State Department’s claim that Trump said Marco Rubio is from Cuba sparks confusion
WASHINGTON, DC: A social media post from the Department of State went viral for incorrectly suggesting that President Donald Trump said Secretary of State Marco Rubio was from Cuba while speaking about the administration’s increasing focus on the island country.
The post, published on the State Department’s official X (formerly Twitter) account on Wednesday, May 20, included a clip of Trump speaking about Cuba and Rubio’s role in shaping policy toward the communist-led country.
PRESIDENT TRUMP: We have a lot of people in Cuba. We have the CIA there. @SecRubio is from there, so we have a lot of expertise.
— Department of State (@StateDept) May 20, 2026
We’re going to help the Cuban people out. We’re freeing up Cuba. pic.twitter.com/WUY08fgonW
State Department's confusing post on Trump's remarks about Marco Rubio
The post included a video of the president answering a reporter’s question about his administration’s stance on Cuba, followed by a short transcript of Trump’s response.
“PRESIDENT TRUMP: We have a lot of people in Cuba. We have the CIA there. @SecRubio is from there, so we have a lot of expertise,” the written text of the post read. “We’re going to help the Cuban people out. We’re freeing up Cuba.”
Rubio is not from Cuba. He was born in Miami, Florida, to Cuban immigrants.
Yet oddly, Trump did not claim in the video attached to the post that his secretary of state was from Cuba. The president’s actual remarks were correct in noting that Rubio’s parents were born in Cuba, not their son.
The online mix-up quickly became a talking point across political and media circles because Rubio’s Cuban heritage has become increasingly central to the administration’s strategy toward Havana.
Rubio, one of the highest-profile Cuban-American politicians in the country, has played a major role in the administration’s increasingly aggressive posture toward Cuba.
The Republican leader has also spoken publicly about helping “free” the Cuban people and previously floated the possibility of a “friendly takeover” as the island’s economic crisis worsened.
Marci Rubio addresses Cubans directly amid escalating tensions
The controversy surrounding the State Department post arrived during a period of rapidly escalating tensions between Washington and Havana.
The administration’s pressure campaign against Cuba has expanded significantly in recent months following the capture of Venezuelan leader Nicolas Maduro and increased US efforts to weaken Cuba’s communist government economically and diplomatically.
On the same day the State Department’s post went up, Rubio posted a five-minute video addressing the Cuban people, in which he spoke only in Spanish.
The secretary discussed the blockade on the country, claiming it was the Cuban government and not US action that was causing hardship for the country’s people.

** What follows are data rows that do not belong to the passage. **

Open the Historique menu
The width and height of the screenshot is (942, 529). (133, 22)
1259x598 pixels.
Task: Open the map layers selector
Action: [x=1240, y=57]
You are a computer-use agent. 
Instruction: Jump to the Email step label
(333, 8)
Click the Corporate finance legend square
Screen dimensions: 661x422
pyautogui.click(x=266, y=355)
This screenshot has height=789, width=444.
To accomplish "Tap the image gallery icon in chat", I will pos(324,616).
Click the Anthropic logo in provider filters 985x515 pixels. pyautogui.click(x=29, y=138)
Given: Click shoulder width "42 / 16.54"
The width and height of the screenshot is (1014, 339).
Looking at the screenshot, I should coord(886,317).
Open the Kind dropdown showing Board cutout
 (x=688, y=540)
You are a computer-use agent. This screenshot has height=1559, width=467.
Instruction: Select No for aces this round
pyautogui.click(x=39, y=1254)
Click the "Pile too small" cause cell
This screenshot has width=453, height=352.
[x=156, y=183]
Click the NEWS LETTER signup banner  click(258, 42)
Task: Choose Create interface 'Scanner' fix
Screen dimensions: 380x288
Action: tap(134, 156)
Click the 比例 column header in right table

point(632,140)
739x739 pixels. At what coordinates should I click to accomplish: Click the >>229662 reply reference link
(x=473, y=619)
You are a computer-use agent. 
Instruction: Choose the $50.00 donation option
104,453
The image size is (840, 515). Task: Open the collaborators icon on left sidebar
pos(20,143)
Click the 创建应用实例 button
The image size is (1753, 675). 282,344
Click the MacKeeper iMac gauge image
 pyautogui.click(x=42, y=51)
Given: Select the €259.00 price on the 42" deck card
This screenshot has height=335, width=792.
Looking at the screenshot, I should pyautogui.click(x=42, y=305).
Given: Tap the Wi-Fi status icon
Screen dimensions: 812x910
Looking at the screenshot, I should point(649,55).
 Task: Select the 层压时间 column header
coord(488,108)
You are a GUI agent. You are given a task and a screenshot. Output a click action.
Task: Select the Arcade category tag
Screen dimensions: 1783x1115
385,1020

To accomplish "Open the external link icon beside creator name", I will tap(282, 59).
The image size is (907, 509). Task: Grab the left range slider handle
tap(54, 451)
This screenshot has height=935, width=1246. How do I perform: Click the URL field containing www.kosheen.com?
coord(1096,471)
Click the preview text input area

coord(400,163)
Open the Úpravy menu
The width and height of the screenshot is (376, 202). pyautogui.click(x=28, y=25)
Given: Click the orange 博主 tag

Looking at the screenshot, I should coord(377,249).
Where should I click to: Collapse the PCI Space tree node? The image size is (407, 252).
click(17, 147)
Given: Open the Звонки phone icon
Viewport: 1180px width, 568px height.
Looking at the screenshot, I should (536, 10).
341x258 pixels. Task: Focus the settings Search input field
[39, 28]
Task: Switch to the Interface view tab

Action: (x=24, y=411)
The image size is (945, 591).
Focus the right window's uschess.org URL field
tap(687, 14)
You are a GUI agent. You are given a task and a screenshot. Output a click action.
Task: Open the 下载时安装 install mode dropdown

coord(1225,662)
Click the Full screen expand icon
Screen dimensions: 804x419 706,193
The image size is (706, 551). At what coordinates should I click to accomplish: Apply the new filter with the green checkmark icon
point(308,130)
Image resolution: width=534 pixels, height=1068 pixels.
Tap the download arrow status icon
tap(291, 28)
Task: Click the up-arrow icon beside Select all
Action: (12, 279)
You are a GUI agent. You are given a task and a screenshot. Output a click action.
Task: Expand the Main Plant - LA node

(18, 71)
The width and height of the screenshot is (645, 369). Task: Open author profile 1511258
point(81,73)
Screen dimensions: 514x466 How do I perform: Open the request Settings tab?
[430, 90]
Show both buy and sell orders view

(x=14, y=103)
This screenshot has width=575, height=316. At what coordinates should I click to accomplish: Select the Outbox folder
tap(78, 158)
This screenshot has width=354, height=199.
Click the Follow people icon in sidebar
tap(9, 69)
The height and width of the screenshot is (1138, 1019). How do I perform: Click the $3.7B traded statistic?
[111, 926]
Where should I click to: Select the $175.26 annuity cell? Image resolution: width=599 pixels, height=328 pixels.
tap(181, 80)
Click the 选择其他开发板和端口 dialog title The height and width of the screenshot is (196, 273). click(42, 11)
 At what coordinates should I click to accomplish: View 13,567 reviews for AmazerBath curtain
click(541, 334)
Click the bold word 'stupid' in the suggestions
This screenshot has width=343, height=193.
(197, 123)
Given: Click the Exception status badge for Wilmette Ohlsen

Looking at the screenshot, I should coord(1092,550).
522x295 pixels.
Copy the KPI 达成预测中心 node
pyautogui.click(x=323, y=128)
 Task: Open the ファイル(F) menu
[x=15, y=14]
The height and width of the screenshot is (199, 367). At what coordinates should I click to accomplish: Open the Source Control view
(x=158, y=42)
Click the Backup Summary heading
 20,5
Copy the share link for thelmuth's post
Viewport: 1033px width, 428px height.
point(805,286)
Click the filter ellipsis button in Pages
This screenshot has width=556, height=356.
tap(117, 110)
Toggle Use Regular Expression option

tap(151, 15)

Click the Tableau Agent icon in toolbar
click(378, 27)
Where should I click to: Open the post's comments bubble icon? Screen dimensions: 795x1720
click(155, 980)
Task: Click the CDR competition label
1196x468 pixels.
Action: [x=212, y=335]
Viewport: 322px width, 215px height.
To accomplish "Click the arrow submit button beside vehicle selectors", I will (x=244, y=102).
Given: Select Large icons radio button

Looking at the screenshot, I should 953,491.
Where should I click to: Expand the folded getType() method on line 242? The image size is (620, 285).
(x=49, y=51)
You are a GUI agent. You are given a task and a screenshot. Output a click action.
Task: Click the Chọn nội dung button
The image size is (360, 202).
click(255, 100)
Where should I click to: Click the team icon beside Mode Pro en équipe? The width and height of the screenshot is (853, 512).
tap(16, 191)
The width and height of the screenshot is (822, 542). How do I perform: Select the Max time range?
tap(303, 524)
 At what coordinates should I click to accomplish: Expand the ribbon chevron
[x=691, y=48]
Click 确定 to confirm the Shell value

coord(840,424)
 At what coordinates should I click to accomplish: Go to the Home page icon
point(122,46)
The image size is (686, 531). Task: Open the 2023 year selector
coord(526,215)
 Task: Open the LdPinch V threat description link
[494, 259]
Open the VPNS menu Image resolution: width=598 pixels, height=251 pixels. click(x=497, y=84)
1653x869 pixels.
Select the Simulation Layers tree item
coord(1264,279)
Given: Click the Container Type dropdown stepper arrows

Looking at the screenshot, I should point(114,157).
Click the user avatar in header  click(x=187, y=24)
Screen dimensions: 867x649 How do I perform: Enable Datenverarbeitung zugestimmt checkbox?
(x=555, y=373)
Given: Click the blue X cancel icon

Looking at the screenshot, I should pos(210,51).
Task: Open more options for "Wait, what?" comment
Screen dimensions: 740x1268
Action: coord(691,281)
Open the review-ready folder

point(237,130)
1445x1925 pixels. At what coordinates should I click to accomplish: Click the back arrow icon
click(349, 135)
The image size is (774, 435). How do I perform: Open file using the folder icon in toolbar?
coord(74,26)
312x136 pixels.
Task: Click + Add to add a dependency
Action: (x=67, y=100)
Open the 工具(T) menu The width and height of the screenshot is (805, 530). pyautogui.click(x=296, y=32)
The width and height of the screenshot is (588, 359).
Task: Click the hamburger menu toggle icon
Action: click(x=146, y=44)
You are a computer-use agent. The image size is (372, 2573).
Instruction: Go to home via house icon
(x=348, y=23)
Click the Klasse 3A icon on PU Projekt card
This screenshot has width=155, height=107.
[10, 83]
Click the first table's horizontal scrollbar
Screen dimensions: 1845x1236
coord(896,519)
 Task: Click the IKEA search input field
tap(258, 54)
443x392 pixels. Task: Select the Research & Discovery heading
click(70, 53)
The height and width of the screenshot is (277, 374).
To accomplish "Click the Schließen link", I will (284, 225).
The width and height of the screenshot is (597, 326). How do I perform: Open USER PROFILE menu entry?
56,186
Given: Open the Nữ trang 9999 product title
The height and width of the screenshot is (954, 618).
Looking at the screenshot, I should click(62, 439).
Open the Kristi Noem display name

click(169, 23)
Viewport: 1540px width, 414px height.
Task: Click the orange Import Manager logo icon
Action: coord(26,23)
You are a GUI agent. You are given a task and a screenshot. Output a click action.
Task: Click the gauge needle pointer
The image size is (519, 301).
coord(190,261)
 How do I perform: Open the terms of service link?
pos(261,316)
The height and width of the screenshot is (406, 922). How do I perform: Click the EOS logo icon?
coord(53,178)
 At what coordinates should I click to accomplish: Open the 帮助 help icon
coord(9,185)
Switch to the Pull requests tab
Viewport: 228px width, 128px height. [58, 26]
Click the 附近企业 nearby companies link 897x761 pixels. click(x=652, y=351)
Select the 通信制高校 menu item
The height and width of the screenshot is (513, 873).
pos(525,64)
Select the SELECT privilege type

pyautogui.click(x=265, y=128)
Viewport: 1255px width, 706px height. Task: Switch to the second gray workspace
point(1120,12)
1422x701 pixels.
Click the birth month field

“The reason you are forced to survive 22 hours a day without electricity is not because of an oil ‘blockade’ by the United States,” Rubio said. “The real reason you don’t have electricity, fuel, or food, is because those who control your country have plundered billions of dollars, but nothing has been used to help the people.”
Hours after that post, the Department of Justice indicted former Cuban President Raul Castro for the alleged murder of American citizens in relation to the downing of two planes near the Cuban coast in 1996.
The indictment marked one of the most dramatic escalations in US-Cuba relations in years and reinforced how central Cuba has become to the Trump administration’s broader foreign policy agenda in Latin America.